Reproduce, without any change, the part of the data that opens with the line containing "In order to click on tenant-rent: RENT: 640" and closes with the line containing "(331, 125).", including both of those lines.

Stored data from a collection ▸

*** Begin section ***

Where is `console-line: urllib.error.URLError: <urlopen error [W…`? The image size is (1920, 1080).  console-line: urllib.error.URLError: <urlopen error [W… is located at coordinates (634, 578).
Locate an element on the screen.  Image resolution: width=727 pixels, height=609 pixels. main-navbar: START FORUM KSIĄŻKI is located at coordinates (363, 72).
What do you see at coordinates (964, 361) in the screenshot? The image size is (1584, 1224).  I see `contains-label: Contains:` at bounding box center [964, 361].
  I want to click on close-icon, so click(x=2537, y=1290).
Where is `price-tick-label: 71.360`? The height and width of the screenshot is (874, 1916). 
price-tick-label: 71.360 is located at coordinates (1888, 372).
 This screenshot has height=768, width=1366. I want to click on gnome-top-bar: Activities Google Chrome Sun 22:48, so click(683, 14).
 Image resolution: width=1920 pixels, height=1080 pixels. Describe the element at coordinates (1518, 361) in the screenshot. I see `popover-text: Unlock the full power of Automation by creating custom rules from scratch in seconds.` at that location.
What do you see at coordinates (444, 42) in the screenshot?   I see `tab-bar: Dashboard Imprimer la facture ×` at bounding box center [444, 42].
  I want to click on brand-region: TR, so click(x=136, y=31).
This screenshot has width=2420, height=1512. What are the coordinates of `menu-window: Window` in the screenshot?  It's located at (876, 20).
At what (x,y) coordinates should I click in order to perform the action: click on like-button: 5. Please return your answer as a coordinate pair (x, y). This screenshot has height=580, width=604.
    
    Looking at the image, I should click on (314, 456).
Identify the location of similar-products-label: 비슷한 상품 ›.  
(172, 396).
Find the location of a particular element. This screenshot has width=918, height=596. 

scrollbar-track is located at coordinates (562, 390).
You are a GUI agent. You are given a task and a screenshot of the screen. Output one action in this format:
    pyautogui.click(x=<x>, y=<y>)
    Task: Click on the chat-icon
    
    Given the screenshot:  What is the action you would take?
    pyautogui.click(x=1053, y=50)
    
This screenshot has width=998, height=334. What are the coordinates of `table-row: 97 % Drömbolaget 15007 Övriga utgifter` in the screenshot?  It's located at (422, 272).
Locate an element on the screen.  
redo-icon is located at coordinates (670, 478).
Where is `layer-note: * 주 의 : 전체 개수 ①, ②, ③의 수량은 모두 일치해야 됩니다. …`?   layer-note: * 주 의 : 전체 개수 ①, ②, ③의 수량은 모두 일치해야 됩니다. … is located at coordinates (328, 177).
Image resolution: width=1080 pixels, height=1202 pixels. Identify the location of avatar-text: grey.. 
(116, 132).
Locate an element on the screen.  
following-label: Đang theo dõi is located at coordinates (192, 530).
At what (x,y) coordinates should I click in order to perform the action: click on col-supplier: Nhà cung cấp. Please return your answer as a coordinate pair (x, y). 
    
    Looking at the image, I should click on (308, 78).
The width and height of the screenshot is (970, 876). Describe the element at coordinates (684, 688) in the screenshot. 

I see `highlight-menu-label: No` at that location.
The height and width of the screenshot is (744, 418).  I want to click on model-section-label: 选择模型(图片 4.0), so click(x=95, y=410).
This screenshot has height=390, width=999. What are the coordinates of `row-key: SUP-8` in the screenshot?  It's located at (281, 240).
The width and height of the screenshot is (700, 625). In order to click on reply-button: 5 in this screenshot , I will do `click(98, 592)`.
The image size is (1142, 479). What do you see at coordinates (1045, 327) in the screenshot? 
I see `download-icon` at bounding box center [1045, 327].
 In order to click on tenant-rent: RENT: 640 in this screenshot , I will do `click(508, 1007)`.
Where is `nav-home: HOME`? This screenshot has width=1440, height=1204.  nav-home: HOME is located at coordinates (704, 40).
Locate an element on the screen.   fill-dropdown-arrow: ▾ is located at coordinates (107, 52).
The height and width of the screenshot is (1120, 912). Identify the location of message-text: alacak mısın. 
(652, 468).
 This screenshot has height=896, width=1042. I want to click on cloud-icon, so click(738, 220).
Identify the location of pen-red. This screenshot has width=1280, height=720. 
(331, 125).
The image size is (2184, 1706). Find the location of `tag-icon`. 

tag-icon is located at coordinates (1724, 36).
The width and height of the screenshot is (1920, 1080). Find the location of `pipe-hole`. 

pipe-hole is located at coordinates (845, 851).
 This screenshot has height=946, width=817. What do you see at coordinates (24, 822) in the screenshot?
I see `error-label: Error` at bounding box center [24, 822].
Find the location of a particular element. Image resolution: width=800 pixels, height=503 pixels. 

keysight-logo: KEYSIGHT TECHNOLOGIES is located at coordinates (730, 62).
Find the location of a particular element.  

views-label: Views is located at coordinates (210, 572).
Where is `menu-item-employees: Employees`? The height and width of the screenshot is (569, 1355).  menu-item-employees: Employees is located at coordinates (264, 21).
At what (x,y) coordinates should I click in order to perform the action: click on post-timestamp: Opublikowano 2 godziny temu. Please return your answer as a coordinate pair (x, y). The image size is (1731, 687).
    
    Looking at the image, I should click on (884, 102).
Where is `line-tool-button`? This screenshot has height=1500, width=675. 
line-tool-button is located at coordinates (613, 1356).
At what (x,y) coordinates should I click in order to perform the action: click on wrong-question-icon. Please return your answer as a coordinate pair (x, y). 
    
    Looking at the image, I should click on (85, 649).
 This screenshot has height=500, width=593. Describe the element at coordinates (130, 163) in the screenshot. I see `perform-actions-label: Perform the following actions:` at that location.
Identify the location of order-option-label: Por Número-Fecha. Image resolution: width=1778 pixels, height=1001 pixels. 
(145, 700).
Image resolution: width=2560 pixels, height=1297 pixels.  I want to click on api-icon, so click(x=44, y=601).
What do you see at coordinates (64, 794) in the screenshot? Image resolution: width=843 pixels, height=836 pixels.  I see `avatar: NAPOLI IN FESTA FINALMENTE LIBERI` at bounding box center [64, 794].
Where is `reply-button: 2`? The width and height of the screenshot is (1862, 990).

*** End section ***

THE ANSWER ▸
 In order to click on tenant-rent: RENT: 640 in this screenshot , I will do `click(508, 1007)`.
Where is `nav-home: HOME`? This screenshot has width=1440, height=1204.  nav-home: HOME is located at coordinates (704, 40).
Locate an element on the screen.   fill-dropdown-arrow: ▾ is located at coordinates (107, 52).
The height and width of the screenshot is (1120, 912). Identify the location of message-text: alacak mısın. 
(652, 468).
 This screenshot has height=896, width=1042. I want to click on cloud-icon, so click(738, 220).
Identify the location of pen-red. This screenshot has width=1280, height=720. 
(331, 125).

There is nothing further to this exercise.